18) N-{2-[6-(4-phenyl-butoxy)-2,3-dihydro-indol-1-yl]-ethyl}-acetamide;

and pharmaceutically acceptable salts and hydrates thereof.

2. The use of a compound of claim 1 to prepare a medicinal product for the treatment or prevention of melatoninergic disorders.

3. The use of claim 2 wherein said melatoninergic disorders are chosen from depression, stress, sleep disorders, anxiety, seasonal affective disorders, cardiovascular pathologies, digestive system pathologies, insomnia or fatigue due to jet lag, schizophrenia, panic attacks, melancholia, appetite disorders, obesity, insomnia, psychotic diseases, epilepsy, diabetes, Parkinson's disease, senile dementia, disorders associated to normal or pathological aging, migraine, memory loss, Alzheimer's disease and brain circulation disorders.

4. A pharmaceutical composition comprising a compound of claim 1 and one or more pharmaceutically acceptable excipients.

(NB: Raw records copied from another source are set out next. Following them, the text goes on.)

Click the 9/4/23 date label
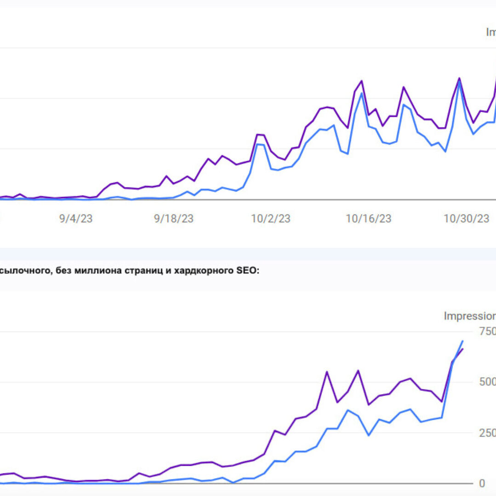This screenshot has width=496, height=496. pyautogui.click(x=76, y=219)
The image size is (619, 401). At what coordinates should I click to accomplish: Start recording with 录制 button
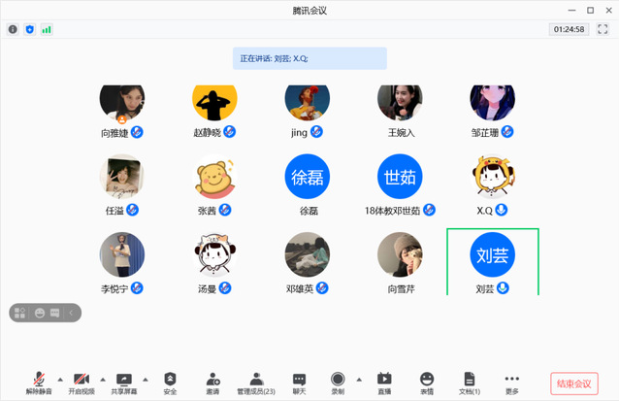(x=338, y=379)
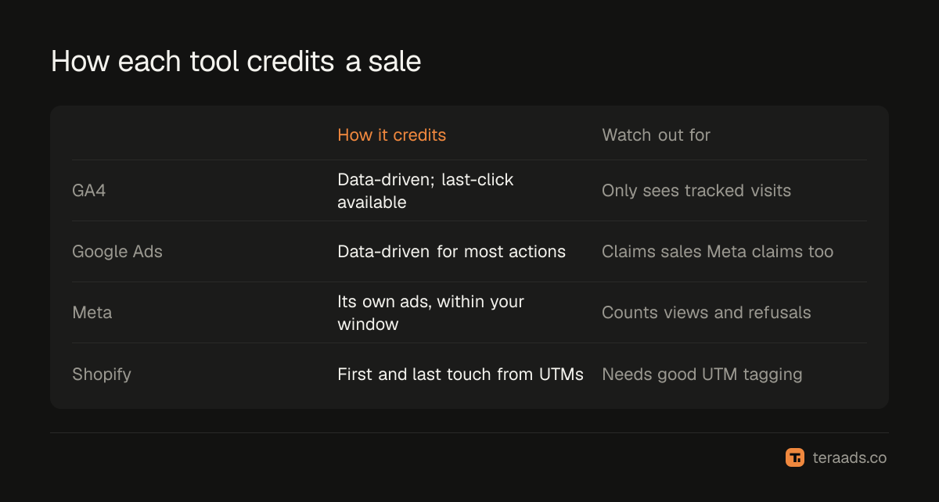Click the Google Ads row label
The image size is (939, 502).
[x=117, y=252]
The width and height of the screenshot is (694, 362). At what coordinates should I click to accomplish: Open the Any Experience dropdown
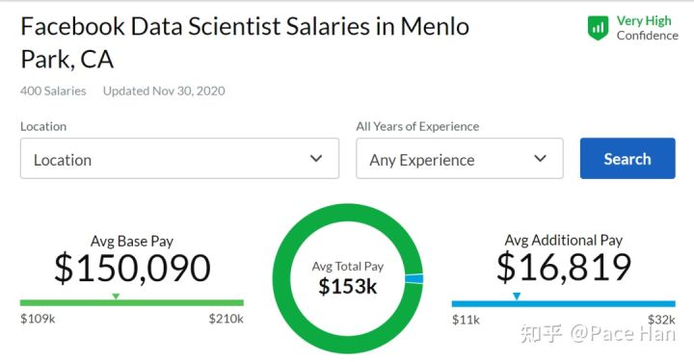coord(460,158)
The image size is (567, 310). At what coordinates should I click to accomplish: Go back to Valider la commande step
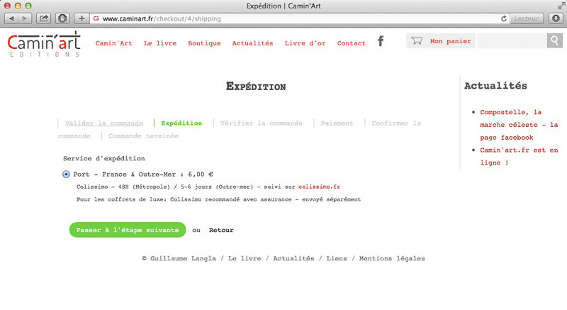(x=103, y=123)
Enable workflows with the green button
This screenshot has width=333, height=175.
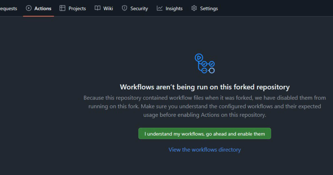coord(205,134)
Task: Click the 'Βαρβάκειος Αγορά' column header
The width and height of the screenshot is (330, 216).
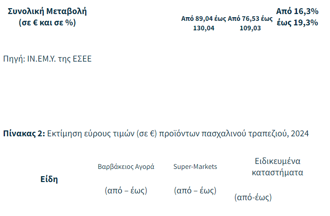Action: (126, 167)
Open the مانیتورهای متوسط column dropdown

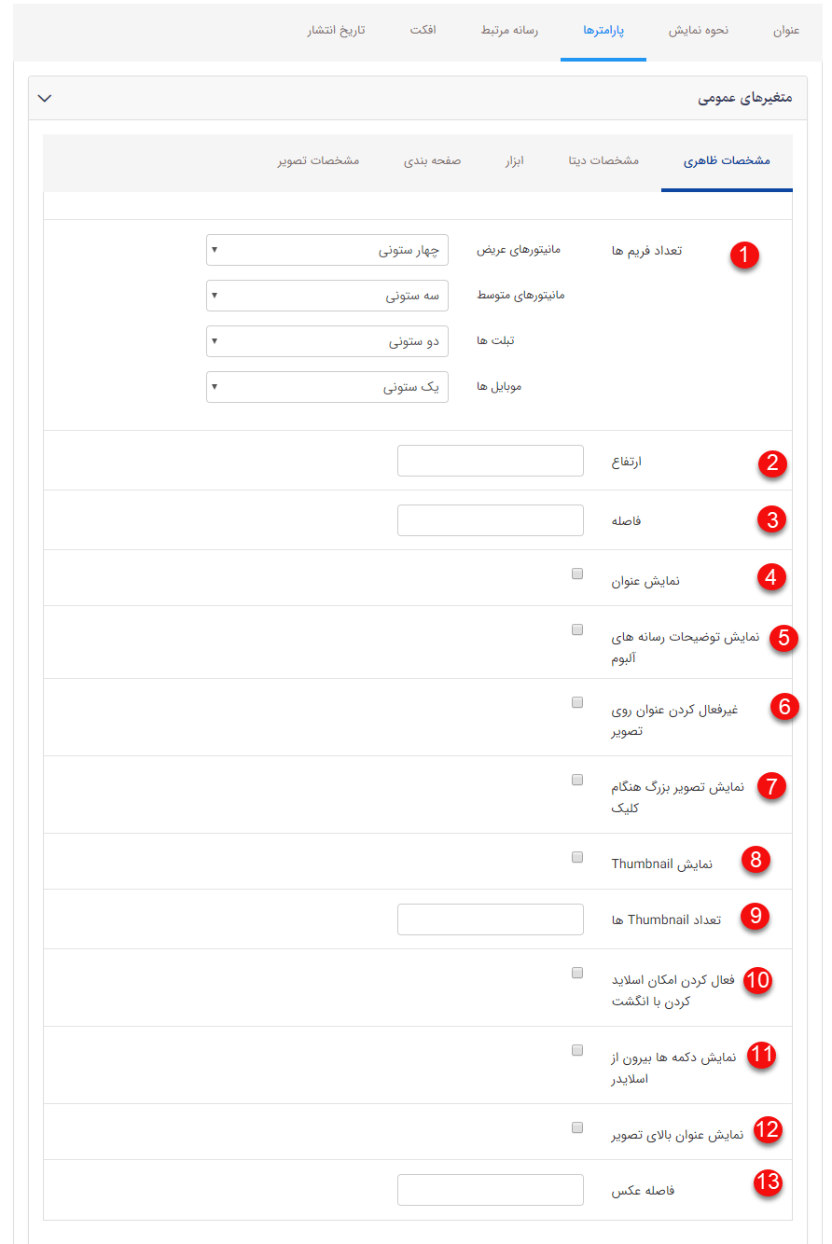(326, 296)
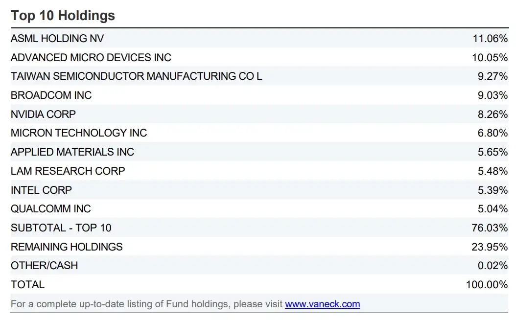Select the NVIDIA CORP holding name
516x320 pixels.
coord(43,114)
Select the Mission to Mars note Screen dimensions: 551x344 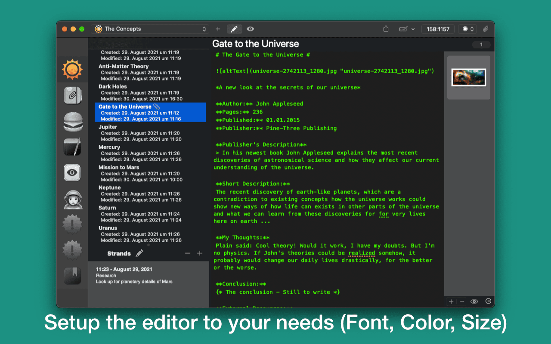point(119,167)
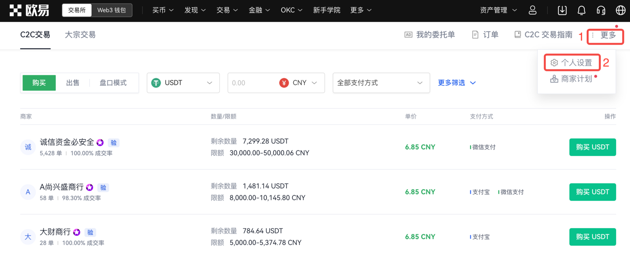Screen dimensions: 630x253
Task: Click the 商家计划 merchant icon
Action: (554, 79)
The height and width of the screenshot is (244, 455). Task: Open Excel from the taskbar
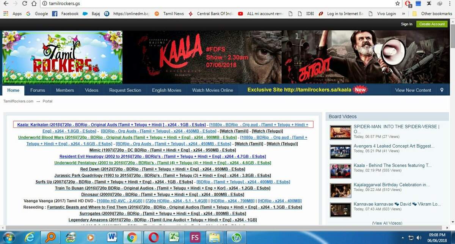174,237
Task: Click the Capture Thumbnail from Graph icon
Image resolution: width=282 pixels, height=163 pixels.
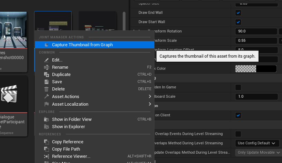Action: [46, 45]
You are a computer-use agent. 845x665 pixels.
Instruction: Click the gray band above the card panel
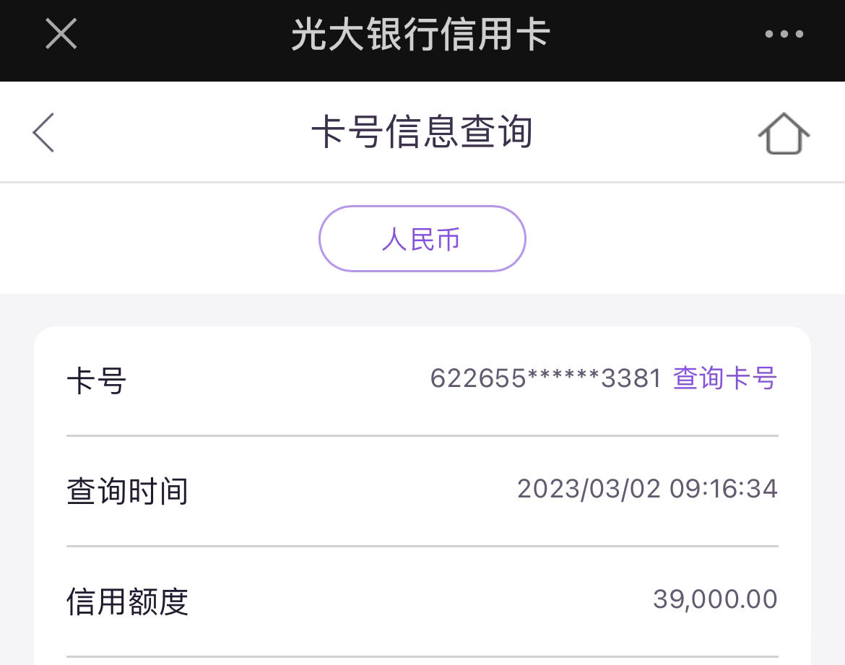[423, 310]
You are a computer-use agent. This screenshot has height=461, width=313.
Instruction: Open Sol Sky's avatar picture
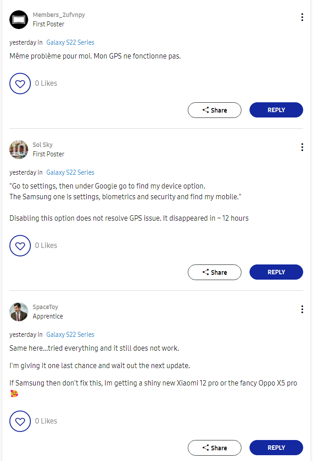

5. The use of the pharmaceutical composition of claim 4 to prepare a medicinal product for the treatment or prevention of melatoninergic disorders.

6. The use of claim 5 wherein said melatoninergic disorders are chosen from depression, stress, sleep disorders, anxiety, seasonal affective disorders, cardiovascular pathologies, digestive system pathologies, insomnia or fatigue due to jet lag, schizophrenia, panic attacks, melancholia, appetite disorders, obesity, insomnia, psychotic diseases, epilepsy, diabetes, Parkinson's disease, senile dementia, disorders associated to normal or pathological aging, migraine, memory loss, Alzheimer's disease and brain circulation disorders.

7. A method of treating or preventing melatoninergic disorders which comprises administering an effective amount of one or more compounds of claim 1 to a patient.